2/Lt Williams RK
61st Recce Regt
RAC
Home Forces
Saturday 1st April
Chotie Darling,
Just received your letters and enclosed, for which very many thanks, Darling.
Arrived back safely from Scotland on Wednesday last and have been up to my eyes in work ever since. Things are pretty hectic at the moment.
You’re quite right about the sopranos – I’m quite enamoured with several – Maria Cancellia, Rosa Poncelle* etc, though unfortunately they’re still in Italy I believe.
I shall be able to see you on your leave – at least I hope so. Prepare for an FFI – you naughty girl.
I had to go to Leicester yesterday to take some vehicles there and managed to see Diller for some few minutes. Unhappily it took me nearly an hour to find her, and I was pretty pushed for time. However, I chased around on a motor bike and eventually found her. Brinner spent last weekend there on a 48 from OCTU and had quite a good time I believe.
I’ve just had a break for lunch. I had a pretty cushy time in Scotland. There was a singular lack of any show of organisation with the result that they didn’t really know we were there for three days or so. I had one day in Glasgow on the weekend. No much of a town – yet the Scots refer to it as the ‘Second City of the Empire’.

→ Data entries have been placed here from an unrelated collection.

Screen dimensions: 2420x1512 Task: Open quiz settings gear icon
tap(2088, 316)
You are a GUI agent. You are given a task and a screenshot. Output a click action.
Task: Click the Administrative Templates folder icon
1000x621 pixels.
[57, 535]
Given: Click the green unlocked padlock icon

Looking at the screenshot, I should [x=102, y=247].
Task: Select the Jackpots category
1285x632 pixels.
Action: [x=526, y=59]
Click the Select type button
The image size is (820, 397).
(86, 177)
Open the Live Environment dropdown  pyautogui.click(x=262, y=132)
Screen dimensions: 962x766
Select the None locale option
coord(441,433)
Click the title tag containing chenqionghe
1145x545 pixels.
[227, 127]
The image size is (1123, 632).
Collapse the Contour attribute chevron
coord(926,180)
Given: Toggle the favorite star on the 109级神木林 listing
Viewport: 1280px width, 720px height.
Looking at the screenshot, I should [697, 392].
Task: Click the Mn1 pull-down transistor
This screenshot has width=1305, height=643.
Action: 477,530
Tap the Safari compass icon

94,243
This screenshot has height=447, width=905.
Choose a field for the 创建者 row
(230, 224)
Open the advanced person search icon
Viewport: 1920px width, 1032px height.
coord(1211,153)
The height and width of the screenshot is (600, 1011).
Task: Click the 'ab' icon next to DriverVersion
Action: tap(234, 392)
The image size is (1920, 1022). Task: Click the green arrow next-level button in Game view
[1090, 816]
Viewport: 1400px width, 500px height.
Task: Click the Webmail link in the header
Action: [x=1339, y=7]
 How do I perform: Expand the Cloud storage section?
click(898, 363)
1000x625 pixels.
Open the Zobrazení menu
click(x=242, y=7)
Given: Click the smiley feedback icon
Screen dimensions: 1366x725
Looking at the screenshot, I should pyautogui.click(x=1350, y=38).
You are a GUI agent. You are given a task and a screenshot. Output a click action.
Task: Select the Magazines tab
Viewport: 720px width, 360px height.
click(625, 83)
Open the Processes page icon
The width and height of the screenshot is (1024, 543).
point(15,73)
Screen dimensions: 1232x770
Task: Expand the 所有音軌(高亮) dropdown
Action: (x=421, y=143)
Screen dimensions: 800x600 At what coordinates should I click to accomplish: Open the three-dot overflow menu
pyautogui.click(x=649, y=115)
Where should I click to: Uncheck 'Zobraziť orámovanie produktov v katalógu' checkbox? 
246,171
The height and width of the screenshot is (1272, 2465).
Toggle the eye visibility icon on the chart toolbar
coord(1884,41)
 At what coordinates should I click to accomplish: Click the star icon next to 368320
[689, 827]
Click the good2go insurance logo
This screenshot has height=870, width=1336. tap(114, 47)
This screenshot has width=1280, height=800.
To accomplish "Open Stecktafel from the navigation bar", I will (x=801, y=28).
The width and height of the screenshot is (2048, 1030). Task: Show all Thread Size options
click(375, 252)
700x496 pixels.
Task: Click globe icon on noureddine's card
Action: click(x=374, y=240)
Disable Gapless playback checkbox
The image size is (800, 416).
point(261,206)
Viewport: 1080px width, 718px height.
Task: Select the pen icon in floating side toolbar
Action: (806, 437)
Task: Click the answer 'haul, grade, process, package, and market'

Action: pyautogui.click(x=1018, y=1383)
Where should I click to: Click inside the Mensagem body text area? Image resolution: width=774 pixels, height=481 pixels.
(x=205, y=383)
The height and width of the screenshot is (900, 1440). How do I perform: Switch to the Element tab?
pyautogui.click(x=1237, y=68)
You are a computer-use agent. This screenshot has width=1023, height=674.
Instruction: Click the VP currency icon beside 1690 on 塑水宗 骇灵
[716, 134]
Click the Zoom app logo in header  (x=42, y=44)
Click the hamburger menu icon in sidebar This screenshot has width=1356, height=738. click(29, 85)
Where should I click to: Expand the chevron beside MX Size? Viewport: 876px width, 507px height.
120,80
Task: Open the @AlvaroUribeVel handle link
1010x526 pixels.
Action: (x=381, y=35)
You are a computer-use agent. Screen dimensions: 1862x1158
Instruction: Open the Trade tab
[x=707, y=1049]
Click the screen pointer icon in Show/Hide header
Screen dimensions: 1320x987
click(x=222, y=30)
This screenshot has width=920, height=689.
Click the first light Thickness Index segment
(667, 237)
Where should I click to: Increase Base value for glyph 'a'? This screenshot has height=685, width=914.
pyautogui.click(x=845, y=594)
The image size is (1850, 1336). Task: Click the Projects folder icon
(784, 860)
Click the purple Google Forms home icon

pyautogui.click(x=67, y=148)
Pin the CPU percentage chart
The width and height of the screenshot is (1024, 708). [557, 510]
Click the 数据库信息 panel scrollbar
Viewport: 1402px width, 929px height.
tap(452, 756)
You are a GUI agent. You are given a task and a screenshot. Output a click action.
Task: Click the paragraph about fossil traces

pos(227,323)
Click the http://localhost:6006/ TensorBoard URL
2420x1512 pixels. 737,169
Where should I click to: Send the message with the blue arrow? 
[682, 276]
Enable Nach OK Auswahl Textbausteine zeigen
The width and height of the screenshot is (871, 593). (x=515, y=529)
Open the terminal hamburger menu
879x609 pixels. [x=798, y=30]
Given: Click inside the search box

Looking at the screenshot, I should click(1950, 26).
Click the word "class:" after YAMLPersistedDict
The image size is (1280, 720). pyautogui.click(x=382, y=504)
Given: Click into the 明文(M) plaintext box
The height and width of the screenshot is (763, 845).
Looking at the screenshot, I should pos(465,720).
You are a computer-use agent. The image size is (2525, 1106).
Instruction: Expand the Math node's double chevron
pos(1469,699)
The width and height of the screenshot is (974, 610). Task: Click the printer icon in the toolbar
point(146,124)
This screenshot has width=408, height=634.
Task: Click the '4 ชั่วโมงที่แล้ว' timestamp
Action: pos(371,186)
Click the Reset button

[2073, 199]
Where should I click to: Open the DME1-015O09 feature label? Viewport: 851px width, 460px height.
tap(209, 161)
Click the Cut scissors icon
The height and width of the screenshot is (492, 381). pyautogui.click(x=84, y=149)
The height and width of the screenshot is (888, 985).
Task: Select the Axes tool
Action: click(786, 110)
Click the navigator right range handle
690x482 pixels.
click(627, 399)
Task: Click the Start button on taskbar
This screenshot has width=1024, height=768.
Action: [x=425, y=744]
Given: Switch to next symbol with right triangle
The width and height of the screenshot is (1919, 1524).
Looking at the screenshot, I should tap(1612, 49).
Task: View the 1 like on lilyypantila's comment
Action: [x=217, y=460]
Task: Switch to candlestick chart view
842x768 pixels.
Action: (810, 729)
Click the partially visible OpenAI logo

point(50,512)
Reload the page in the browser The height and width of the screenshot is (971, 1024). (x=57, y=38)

There was every amenity to be found locally – skating, swimming, golf etc, so I didn’t need to travel abroad. The only snag with the whole place was that all the pubs shut at 8.30 in the evening and very few opened at all on Sundays. We could drink in the mess until 11.30 though, so things were not too bad.
(I’m just going to fight for the coffee – Got it…)
The Lieutenant I went to Glasgow with was once in a mixed AA Battery** – gave me all the dope. He said he had to chuck it as every time he choked off*** some poor girl she burst into tears, which used to shake him. He was a bit crazy anyhow.
Geoff Winzer’s sorting out kit and holding a young auction sale this afternoon so I’m going round to buy it all up (perhaps..)
You evaded my reference to baritones – I think you’ve got a couple teed up somewhere in Bath.
Incidentally Eric and I always used to drink at the ‘Christopher’ which is just opposite the Abbey. It used to be quite a place. That was where, on one memorable occassion I called for two pints and we found we had only got sevenpence between us. Happy days ….
And please, Chotie, no more presents. You really can’t do it.
All my love, Darling
Dicker
*Probably Rosa Ponselle, an American soprano
**The mixed (male and female) anti-aircraft batteries had a quite scandalous reputation in some quarters. The women serving alongside men had much more freedom to socialise with the opposite sex than other military units for women. (See also The History of the ATS.)
***’choke off’ - bring the relationship to an end
****The Christopher's Inn is now a backpackers’ hostel.
© Chotie Darling
Were these the women who defended Bristol?
1st April 1944 – Salween offensive by China attacking the Japanese army in Yunnan Province which lies on the NE border of Burma (Myanmar). They eventually reached Burma on 22nd January 1945. (From World War II database.)
The US Air Force accidentally bomb Schaffhausen in northernmost Switzerland and offer $1million in reparations. (From WW2-net Timelines.)
3rd April 1944 – Germany’s huge battleship, the Tirpitz, is attacked and damaged in Operation Tungsten, a bombing raid by the Royal Navy’s Fleet Air Arm in Alten Fjord in Norway. (From Chronology of World War II http://www.onwar.com/chrono/1944/apr44/f03apr44.htm.)
With Hungary now occupied by the German army the US Army Air Force and the RAF bomb the capital Budapest.
4th April 1944 – De Gaulle becomes head of the Free French forces in place of Giraud (from Chronology of World War II).
The US Army Air Force bombs Bucharest, the capital of Romania (from WW2-net Timelines).
5th April 1944 – Siegfried Lederer, a Jewish inmate of the concentration camp and killing centre at Auschwitz-Birkenau escapes to Czechoslovakia. Two days later Rudolf Vrba and Alfred Wetzel also escape successfully. They write a report, providing some of the first reliable eyewitness accounts of the camp, which is published worldwide from Switzerland in June 1944. (See United States Holocaust Memorial Museum.)
Britain closes the telephone service to Ireland (a neutral country in World War 2) and stops newspaper distribution to there and Gibraltar. (From Chronology of World War II.)
6th April 1944 – the Japanese lay siege to Kohima, about 60 miles north of Imphal, a supply depot at the summit of a pass offering the Japanese their best route from Burma into India. The hill-station was bravely defended by a small force of Indian and British troops. Although the siege was relieved by 15th April, fierce fighting at Kohima continued until the end of May when the starving Japanese withdrew. The 2nd Division Memorial at Kohima bears the famous epitaph
"When You Go Home, Tell Them Of Us And Say,
For Their Tomorrow, We Gave Our Today".